A growing consensus indicates strong links between our microbial signature and our immune response but does our microbial signature in early life and adulthood relate to that of our mothers, and how does this relate to health, disease and the immune system?
Researcher Catherine Plunkett has investigated the development of our gut microbiota and the cross-talk with the immune system from early life. She used two different mouse models: normal wild type mice and the other deficient in an important hormone IL-25. This hormone is known to drive the (unhelpful) T helper cell 2 (Th 2) pathway in allergy, while it paradoxically seems to play a helpful role in limiting gut inflammation.
Mice that cannot produce IL-25 develop severe gut inflammation as well as having very different microbiota as compared to ‘normal’ mice. To isolate how genetic and microbial-driven effects contribute to gut health, pups from these mice were cross-fostered twenty-four hours after birth by adoptive mothers with the different genetic makeup. As most gut microbiota are acquired after birth, cross-fostering allows the acquisition of the foster mother’s gut microbiota.
While Catherine found the pups tended to adopt the profile of the foster mother, she has now found exciting new roles for both microbes and IL-25 itself in maintaining healthy gut function.
So you think you’re all human? Well, think again. Your body is home to trillions of minuscule passengers commonly known as bacteria. In fact it has been estimated that there are 10 times more bacterial cells in your body than human cells!
The collections of microbes living in close association with your body, and the genes they contain, form the human microbiome. These communities live on the entire exterior of your skin, in the linings of your nasal passages and lungs, and in your gut. Whilst they may not sound entirely pleasant, these cells play many essential roles within the body.
The microbial world existing within your gut is closely linked to your health – they help break down and harvest energy from your food, provide nutrients that would otherwise be denied, and prevent the growth of the potentially bad, disease-causing bacteria. The gut microbiome has also been linked to the prevention of medical conditions as well, including allergies, inflammatory bowel disease, and even obesity.

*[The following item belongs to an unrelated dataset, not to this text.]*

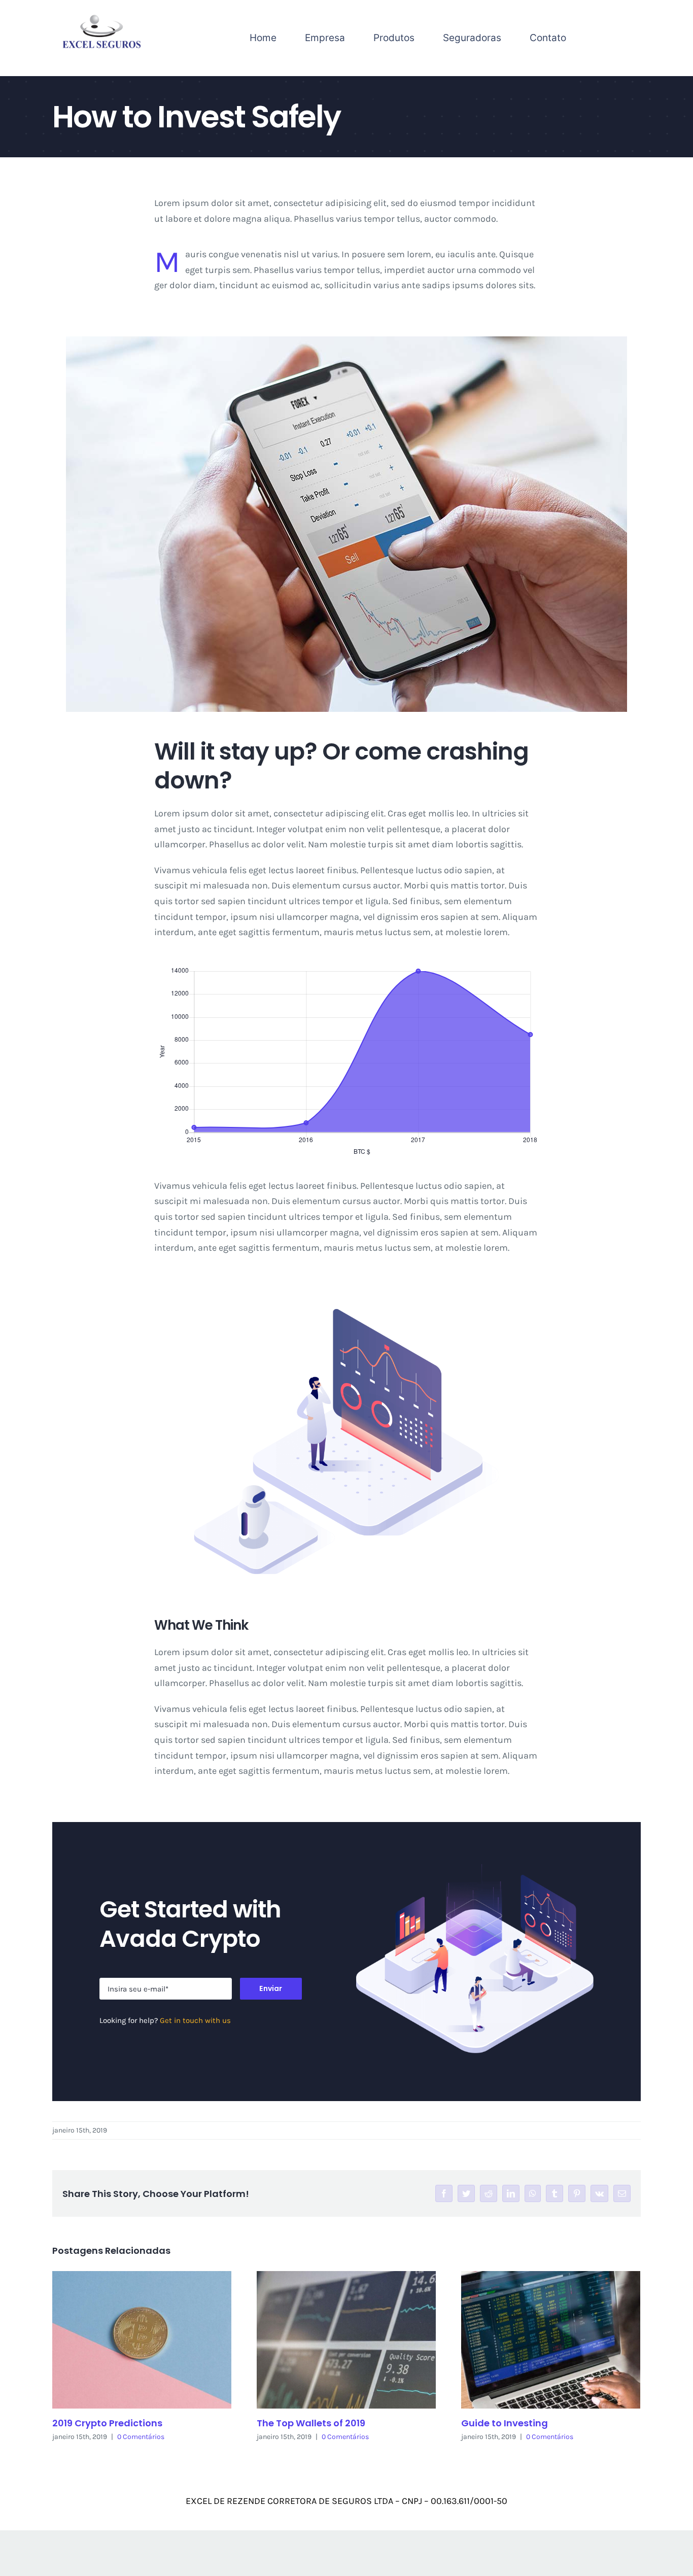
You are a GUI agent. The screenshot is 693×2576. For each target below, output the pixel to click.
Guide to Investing (504, 2423)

In turn, it has been found that the food you put into your body affects the gut microbiome. The Gut Immunology team led by Dr Elizabeth Forbes-Blom, is taking a new look at health by suggesting that we are what our gut microbiota eat. Currently, they are investigating whether the gut microbiota can be targeted through nutrition in attempts to reduce the risk of inflammatory disease and maximise the chance for a healthy life.
The role of our gut microbiome and our health is a relatively new frontier for immunology. How these trillions of gut bacteria develop, and their interaction with our immune system is the daily work of Dr Elizabeth Forbes-Blom’s team. While the research spans several areas, a link between our gut microbiome and how well we respond to influenza vaccination is the latest subject of investigation.
Liz explains, “When we receive a flu vaccination, our bodies react to a dead or deactivated flu strain by creating protective antibodies. Ideally we build up a memory of a disease we haven’t experienced, so if or when we encounter it out bodies know exactly how to fight it. Recent cutting-edge investigations now link gut microbiota to the development of vaccine-induced protective immunity. People with a less diverse gut microbiome tend to not respond as well to vaccination, and ironically that can be the people most vulnerable to illness; the very young and the very old.”
General health, nutrition, stress and the use of antibiotics are all known to play a role in the health of our gut microbiome, and in turn the health of our immune responses. Exactly what supports or limits vaccine efficacy and duration is unclear but establishing cellular interactions in or between the microbiota in our gut and immune cells may form part of the puzzle. Liz and the team hope to carry out a feasibility study with humans in the future.